Die Branche tritt laut George in eine neue Phase ein, in der KI nicht mehr nur empfiehlt, sondern selbst handelt. Entwicklungen wie Mythos, ein KI-Framework für komplexe, mehrstufige Cyberoperationen, zeigten dabei Chancen und Risiken zugleich. Denn dieselben Fähigkeiten, von denen Verteidiger profitieren, stärken auch Angreifer.
George beschreibt dies nicht als theoretisches Szenario: Erste eigenständig agierende KI-Agenten sondieren bereits Umgebungen, nutzen Fehlkonfigurationen aus und geben sich als legitime Nutzer aus. Angreifer müssten nicht länger jeden Schritt selbst steuern, sondern könnten Agenten einsetzen, die sich wie Identitäten verhalten.
Mehrere Akteure aus der Branche untermauern den Trend. Die Cloud Security Alliance erwartet eine Zunahme gleichzeitiger KI-gestützter Angriffe und fordert Verteidiger auf, KI mit KI zu bekämpfen. OpenAI hat sein Programm Trusted Access for Cyber ausgeweitet, um Tausende verifizierte Verteidiger und Hunderte Sicherheitsteams zu unterstützen. Gartner prognostiziert für 2026 ein Wachstum der KI-Ausgaben um 44 Prozent und bis 2029 ein Volumen von 47 Billionen Dollar — weit mehr als die für 2026 erwarteten 238 Milliarden Dollar für Lösungen im Bereich Informationssicherheit und Risikomanagement.

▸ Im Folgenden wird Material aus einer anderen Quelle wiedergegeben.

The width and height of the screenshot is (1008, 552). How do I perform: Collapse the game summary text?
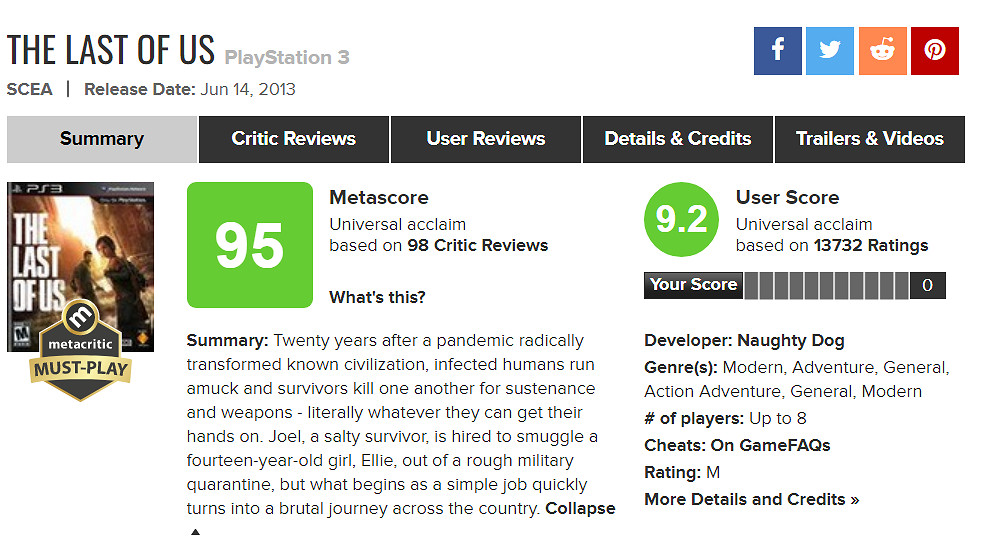tap(580, 508)
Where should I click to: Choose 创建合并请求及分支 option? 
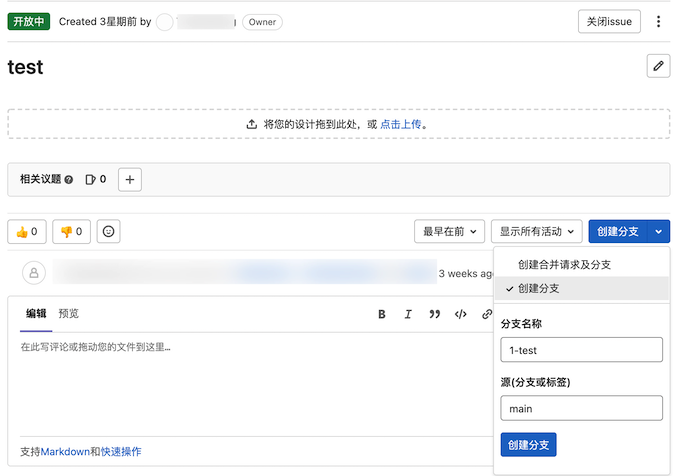564,265
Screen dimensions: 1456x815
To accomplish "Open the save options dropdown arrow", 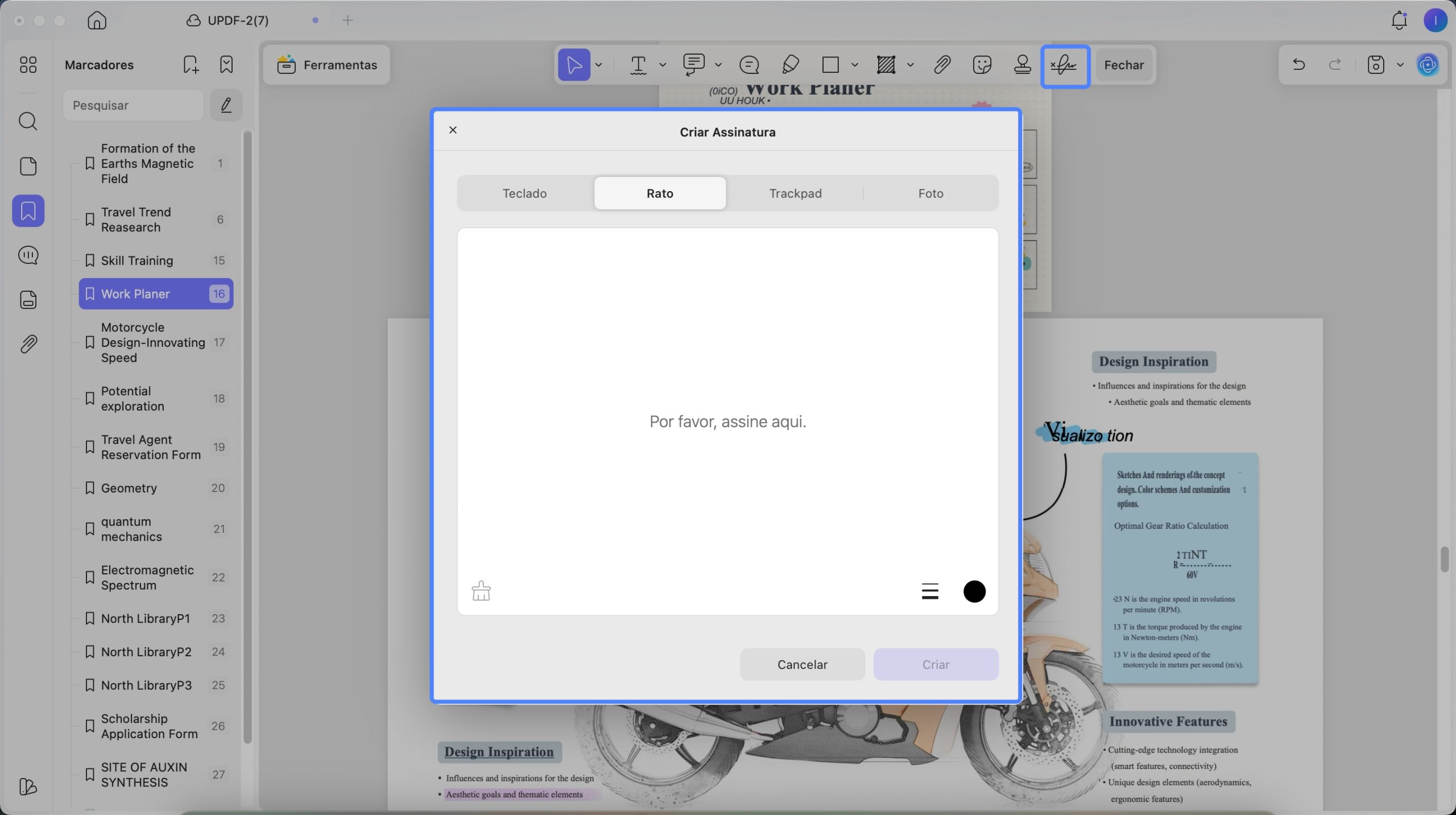I will point(1400,65).
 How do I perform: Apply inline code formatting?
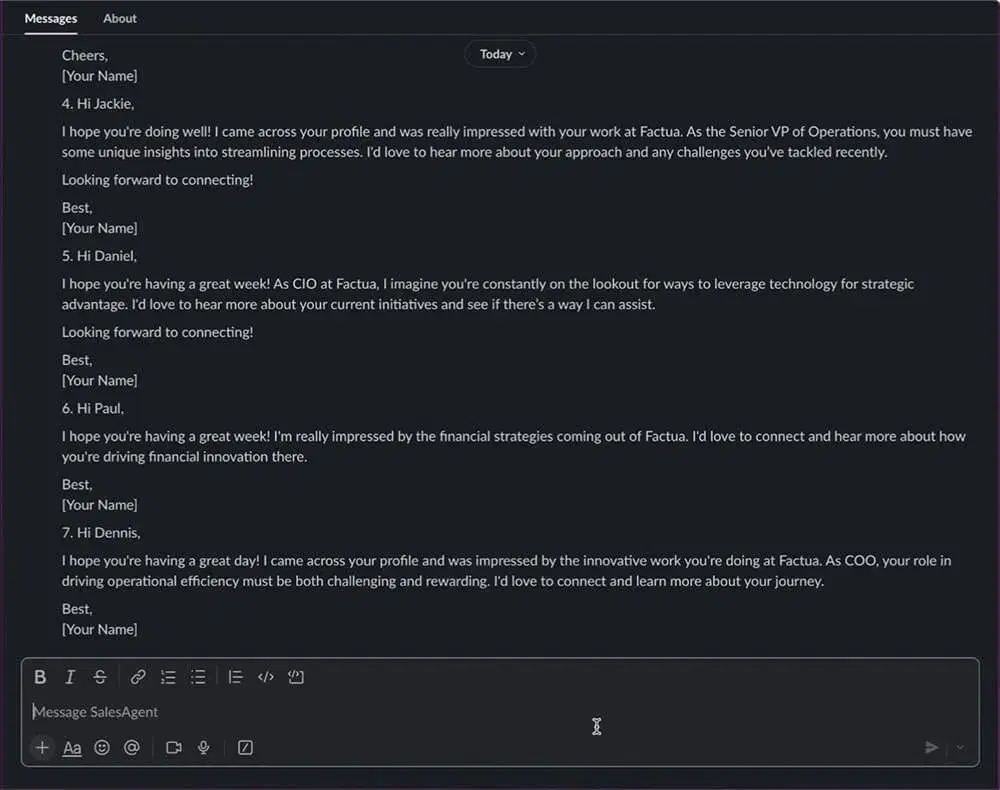(x=265, y=677)
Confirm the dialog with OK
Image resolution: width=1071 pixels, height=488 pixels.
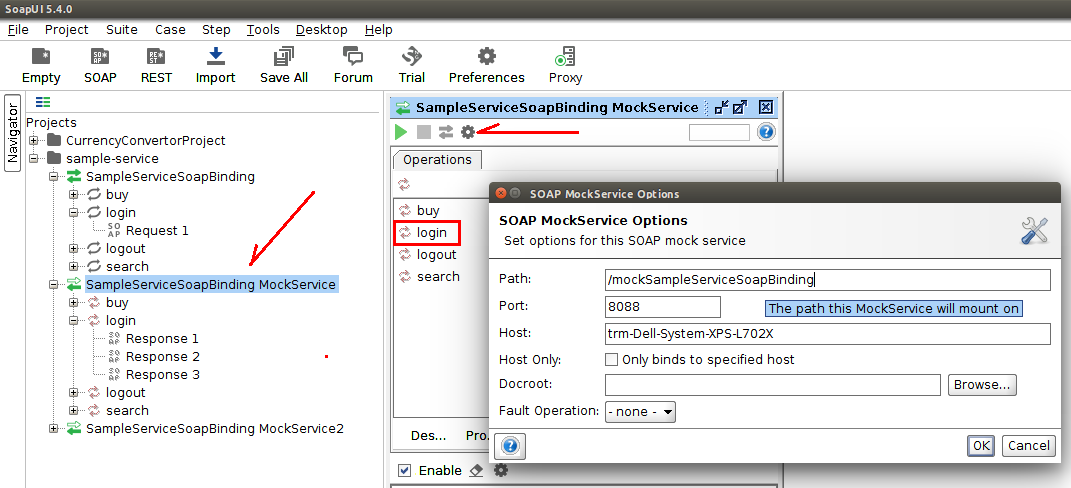coord(980,446)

George warnt zugleich vor einem bekannten Muster: Jeder große Umbruch in der Cybersicherheit habe eine Welle von Einzellösungen ausgelöst, mit der Folge von Werkzeug-Wildwuchs, isolierter Sichtbarkeit und operativer Komplexität — Lücken, die häufig Angreifern nützten. Bei den Risiken agentischer KI zeichne sich dieselbe Entwicklung ab. Organisationen bräuchten jedoch nicht noch mehr Dashboards, sondern besseren Kontext und mehr Kontrolle über die Entitäten in ihren Umgebungen, ob menschlich oder maschinell.
Auf der parallel stattfindenden AGC Cybersecurity Investor Conference kamen Fachleute und Branchenvertreter zu einem pragmatischeren Schluss: Organisationen sollten KI wie eine Identität behandeln. Statt KI als neue Werkzeugkategorie mit eigenem Sicherheits-Stack zu betrachten, ordnet dieser Ansatz sie in das etablierte Feld der Identitätssicherheit ein. Denn agentische KI verhalte sich grundsätzlich wie eine Identität.
Daraus leitet George einen konkreten Kontrollpunkt ab: Lösungen zur Erkennung von Identitätsbedrohungen und zur Risikominderung. Sie analysieren das Verhalten über Anmeldedaten und Systeme hinweg und verbinden adaptive Verifizierung, Verhaltensanalyse, Geräteintelligenz und Risikobewertung in einer einheitlichen Plattform. Angewandt auf KI ließen sich so das Prinzip der geringsten Rechte durchsetzen, Zugriffe fortlaufend prüfen, auffälliges Verhalten erkennen und Reaktionen automatisieren — Fähigkeiten, die in modernen Frameworks der Identitätssicherheit bereits existieren und sich ohne neue Silos auf KI ausweiten ließen.
Sein Fazit: Künftig werde Cybersicherheit von Entitäten geprägt, die eigenständig handeln können — einige menschlich, viele nicht. Die wirksamste Strategie sei zugleich die einfachste: Was handeln kann, sollte wie eine Identität behandelt werden.